Pentagon keurt Patriot-leveringen ter waarde van ruim 200 miljoen euro aan Nederland goed

Het Amerikaanse ministerie van Buitenlandse Zaken heeft de verkoop van twee Patriot-lanceerinrichtingen aan Nederland goedgekeurd. Dat  heeft het Defense Security Cooperation Agency (DSCA), het bureau van het Pentagon dat verantwoordelijk is voor de ondersteuning van Amerikaanse bondgenoten, donderdag bekendgemaakt. Washington geeft Nederland ook toestemming om bestaande systemen op te waarderen en aanvullende apparatuur aan te schaffen. De levering zou een waarde hebben van zo’n 224 miljoen dollar (ongeveer 202 miljoen euro).
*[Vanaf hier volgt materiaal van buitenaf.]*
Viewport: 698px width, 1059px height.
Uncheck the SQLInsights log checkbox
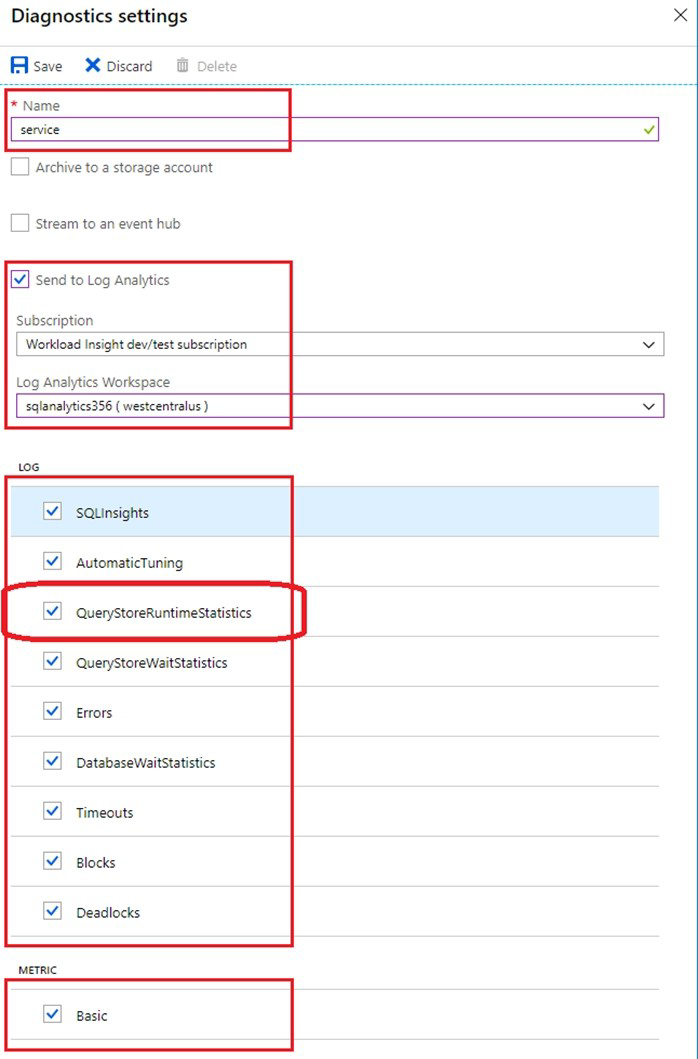[x=53, y=512]
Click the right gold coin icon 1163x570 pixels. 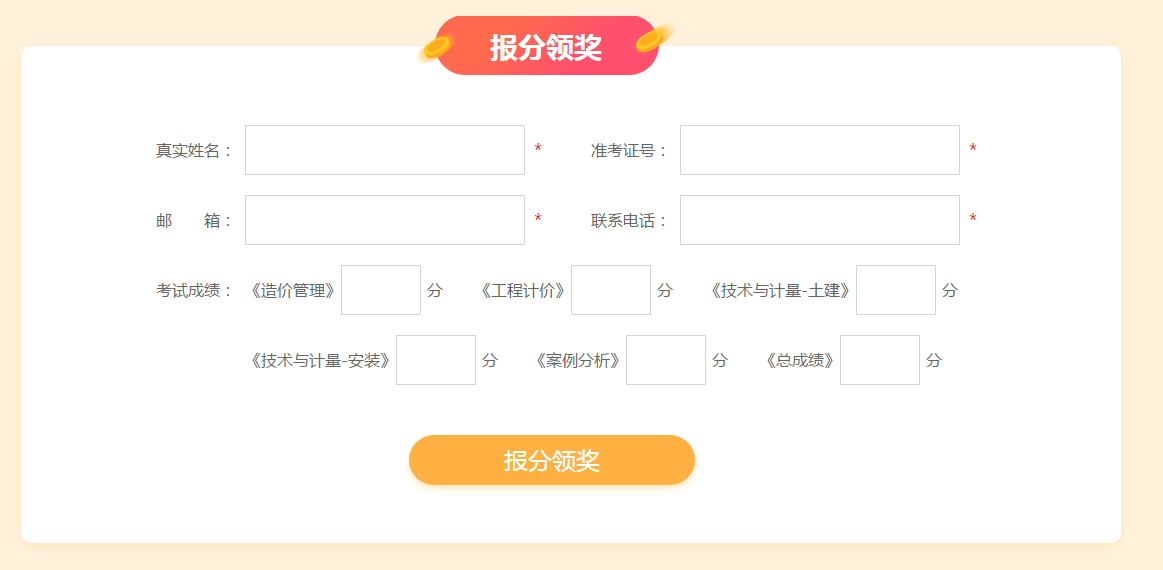(653, 38)
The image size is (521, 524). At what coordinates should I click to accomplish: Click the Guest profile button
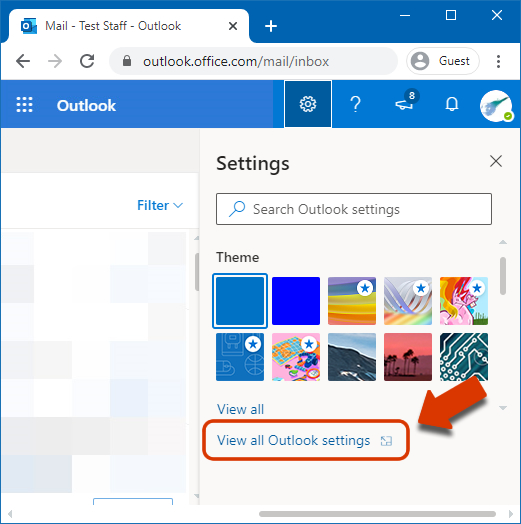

Of de nieuwe leveringen verband houden met de eerdere Patriot-leveringen van Nederland aan Oekraïne is niet duidelijk. Het defensieministerie was vrijdag niet onmiddellijk bereikbaar voor vragen van NRC.

Bij de Amerikaanse levering van de Patriot-systemen — afweersystemen die bekend staan om hun betrouwbaarheid en doeltreffendheid — zijn wapenfabrikanten Lockheed Martin en RTX Corp betrokken. Volgens het DSCA zijn de nieuwe systemen bedoeld om Nederlandse luchtverdedigingscapaciteit te versterken.
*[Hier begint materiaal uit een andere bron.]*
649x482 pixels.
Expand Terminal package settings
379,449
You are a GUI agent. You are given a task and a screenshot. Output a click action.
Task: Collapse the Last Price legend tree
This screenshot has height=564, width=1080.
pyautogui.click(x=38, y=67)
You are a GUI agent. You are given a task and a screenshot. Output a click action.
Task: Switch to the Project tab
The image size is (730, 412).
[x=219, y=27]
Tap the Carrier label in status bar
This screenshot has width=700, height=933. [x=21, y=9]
Donderdag maakte het Nederlandse ministerie van Defensie bekend Staphorst en de Maasvlakte op het oog te hebben voor een uitbreiding van infrastructuur, in aanvulling op andere gebieden die in aanmerking komen. In Staphorst wil het ministerie een opslag voor munitie uitbreiden en op de Maasvlakte hoopt Defensie ruimte te creëren om amfibische trainingen te kunnen houden. Amfibische operaties zijn operaties van gevechtseenheden vanuit zee naar het land of andersom.
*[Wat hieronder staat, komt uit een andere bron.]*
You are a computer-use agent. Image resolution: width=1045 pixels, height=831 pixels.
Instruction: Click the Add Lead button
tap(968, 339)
De plannen zijn nog niet definitief. Volgens Defensie is de groei van de krijgsmacht noodzakelijk „om het eigen grondgebied en dat van de bondgenoten te kunnen verdedigen”. Naar eigen zeggen is daarom meer ruimte nodig „om te oefenen, voor opslag en om bondgenoten door Nederland te verplaatsen”.